In the far north of Alaska where the sun circles the June sky and trees seem like a distant memory, the Brooks Range rises from the coastal plain with ridge after rocky ridge.
We start our trip near the northern edge of the Brooks Range where colorful ridges and cliffs of folded marine sediments tower above our camp. These are amongst the oldest rocks in the region, fossil-rich, and fascinating. With plenty of time to reach our final destination we can dawdle a bit here and learn about the natural history of the Arctic.
Soon enough we will shoulder packs, following caribou trails heading northwest towards the famed coastal plain of the Arctic Refuge. We follow the caribou trails etched into blooming hillsides and walk along the cobble bars crossing the creek and crossing again in search of the best footing. Dall sheep and bears are common in the high country and we may see small bands of caribou, mostly bulls following the same trails we walk upon.
Hiking west, we emerge from the mountains and get our first views of the coastal plain stretching to the Arctic Ocean beyond. From this new vantage we can climb a ridge and if the weather is right we can see the gleaming ice on the ocean to the north.
Then we descend into a new and lovely river valley. Once we find a place to ford and are safely on the other side, we find long sandbars where the hiking is good and skirt the willow thickets where the walking is more challenging. Moose winter in these valleys and their sign is abundant. We may also see ptarmigan, red fox, wolf and if very lucky, wolverine. The area is very rarely visited by hikers. The only tracks we see are left by wildlife.

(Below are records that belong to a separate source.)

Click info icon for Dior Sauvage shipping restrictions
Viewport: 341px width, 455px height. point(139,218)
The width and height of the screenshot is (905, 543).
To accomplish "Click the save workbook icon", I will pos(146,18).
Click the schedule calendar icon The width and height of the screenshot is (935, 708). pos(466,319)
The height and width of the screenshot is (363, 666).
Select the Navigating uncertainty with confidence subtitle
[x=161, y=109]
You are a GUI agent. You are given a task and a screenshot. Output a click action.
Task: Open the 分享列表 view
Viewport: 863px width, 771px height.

Eventually we climb out of the wildlife rich valley back onto the ridges where the vistas are endless and we can again see the coastal plain and the sky yawns in all directions. The combination of endless daylight and seemingly endless space is intoxicating.
The further north we get the more likely we are to see large groups of caribou feeding on the greening tundra, nursing young calves, and always walking and bleating. Many years they favor areas at the edge of the mountains so we will plan to spend a few days here among the last hills looking and hoping to see caribou.
Where there are caribou, there are those animals who live from their unwariness: wolves and grizzly bears. And where the two join, there are scavengers like fox, wolverine, and ravens. This is a trip with excellent potential for wildlife encounters. It is a great hike with or without caribou, but we will keep our fingers crossed and our eyes peeled.
Hiking in the arctic is an “off trail” experience, so a six mile day can take as long and be as taxing as ten miles in other parts of the world. The footing is a mix of dry tundra benches and gravel bars with various kinds of wet tundra mixed in. We will have to contend with some tussock fields but mostly the walking is flat and gravely. There is a single mountain pass to cross and several stream crossings so expect tired legs and wet boots daily.
This is a good trip for both experienced backpackers and newcomers to Alaska in good shape who are willing to push themselves. Experience with overnight backpacking prior to the trip is highly recommended. Each hiker will get 15-20 pounds of food and community gear to carry. Due to the small party size and the trip’s duration, expect to start the trip with a pack weighing no less than 45 pounds.